## Brief A
Using the biography of Jan Jerzy Kułakowski, decide whether each statement agrees with it: (i) he earned a Doctor of Law from the Catholic University of Leuven in 1953; (ii) he served as General Secretary of the World Confederation of Labour from 1974 to 1976; (iii) he was a full member of the Committee on Development. For each, answer yes or no and quote the words of the biography that settle it.
## Brief B
List every European Parliament committee and delegation that the biography of Jan Jerzy Kułakowski says he sat on as a member or substitute.
## Brief C
Write the next part of the biography of Jan Jerzy Kułakowski, picking up after its final line.

Jan Jerzy Kułakowski (25 August 1930 – 25 June 2011) was a Polish politician and Member of the European Parliament for the Greater Poland Voivodship (2004–2009) with the Freedom Union, part of the Alliance of Liberals and Democrats for Europe and sat on the European Parliament's Committee on Employment and Social Affairs.

Kułakowski was a substitute for the Committee on Development, a member of the Delegation to the ACP-EU Joint Parliamentary Assembly and a substitute for the Delegation for relations with the countries of the Andean Community.

Kulakowski was a Member of the National Council of the European Integration, Advisory Group appointed by President Aleksander Kwasniewski. He was a member of the Royal Institute of International Affairs in Belgium. He was the Vice-President of Association France-Pologne pour l’ Europe and the Polish Council of the European Movement.

== Education ==
- 1953: Doctor of Law, Catholic University of Leuven
- Work in radio (1953–54), Paris

== Career ==
- 1954–1957: Member of the General Secretariat of the International Federation of Christian Trade Unions
- 1974–1976: Secretary, General Secretary of the European Organisation of the International Federation of Christian Trade Unions
- Secretary of the European Trade Union Confederation
- 1976–1989: General Secretary, World Confederation of Labour
- 1990–1996: Ambassador extraordinary and plenipotentiary of the Republic of Poland, head of the Polish mission to the European Community
- 1998–2001: secretary of state in the Chancellery of the Prime Minister, government plenipotentiary for Poland's accession negotiations to the European Union
- Vice-Chairman of the Programme Board of the Polish Robert Schuman Foundation (since 1996)

## Listed entries
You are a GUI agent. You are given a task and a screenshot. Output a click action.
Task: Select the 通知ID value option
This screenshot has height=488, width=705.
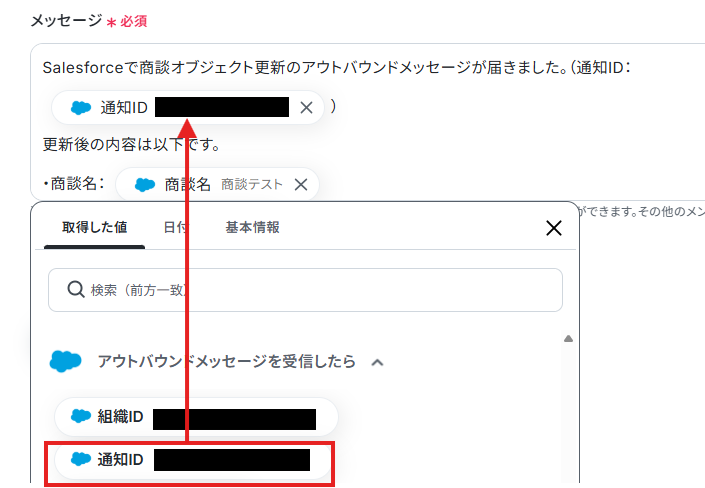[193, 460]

* * *

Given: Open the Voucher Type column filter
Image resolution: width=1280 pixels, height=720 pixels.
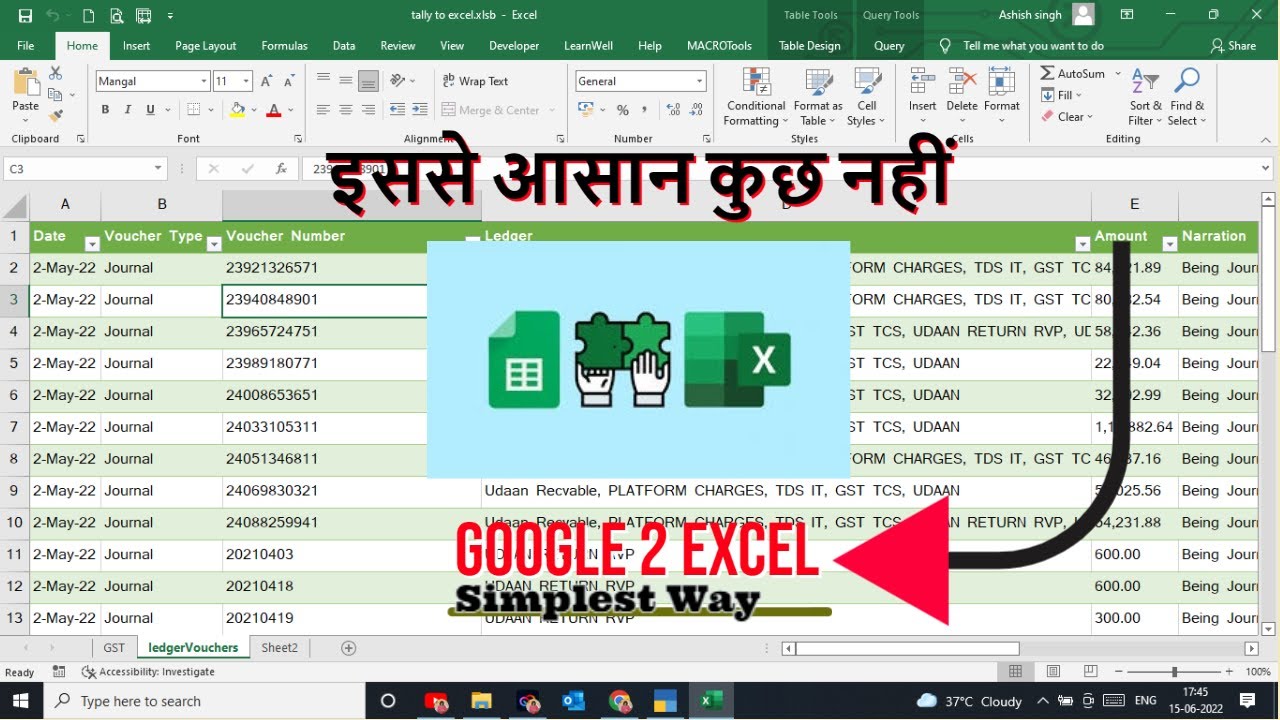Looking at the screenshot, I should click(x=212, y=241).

...

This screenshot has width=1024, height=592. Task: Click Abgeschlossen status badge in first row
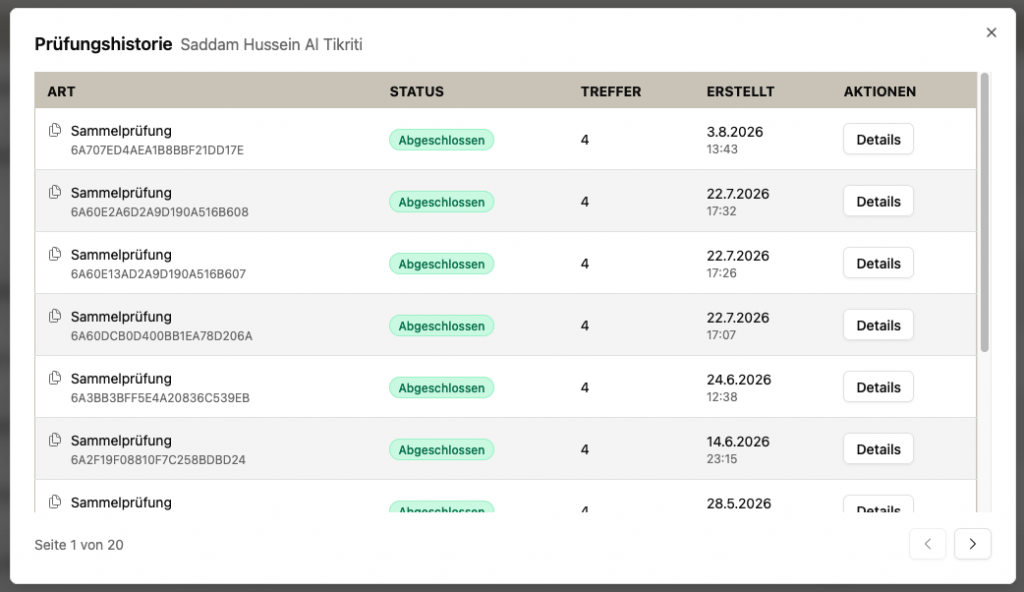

## Answer section A
(i) Yes: "1953: Doctor of Law, Catholic University of Leuven"
(ii) No: "1976–1989: General Secretary, World Confederation of Labour"
(iii) No: "Kułakowski was a substitute for the Committee on Development"

## Answer section B
- Committee on Employment and Social Affairs
- Committee on Development
- Delegation to the ACP-EU Joint Parliamentary Assembly
- Delegation for relations with the countries of the Andean Community

## Answer section C
- since 2004: Vice-Chairman of the Polish Council of the European Movement
- since 2003: Chairman of the Public Diplomacy Council
- since 2002: Vice-Chairman of the Franco-Polish Association for Europe
- Member of the National Council for European Integration, member of the Research Group to the President of the Polish Republic
- 2004–2009: Member of the European Parliament.

==Honours and awards==
- Knight of the Order of the White Eagle (2002)
- Commander with Star of the Order of Polonia Restituta
- Grand Officer of the Order of Leopold II of Belgium
- Legion of Honour (France – January 19, 2007)
- Grand Officer of the Order of Merit of the Republic of Poland
- Official Patron of the International European School in Warsaw, which is also named after him. (2012)

In 2001, Kulakowski won the Kisiel Prize. He was a member of the Royal Institute of International Relations in Belgium.

Author and co-author of numerous reports, documents, articles and essays devoted to world’s trade union movement and issues resulting in bilateral relations of Poland and the European Union.

Jan Kulakowski was married to Zofia Kulakowska-Wajs. They had three daughters.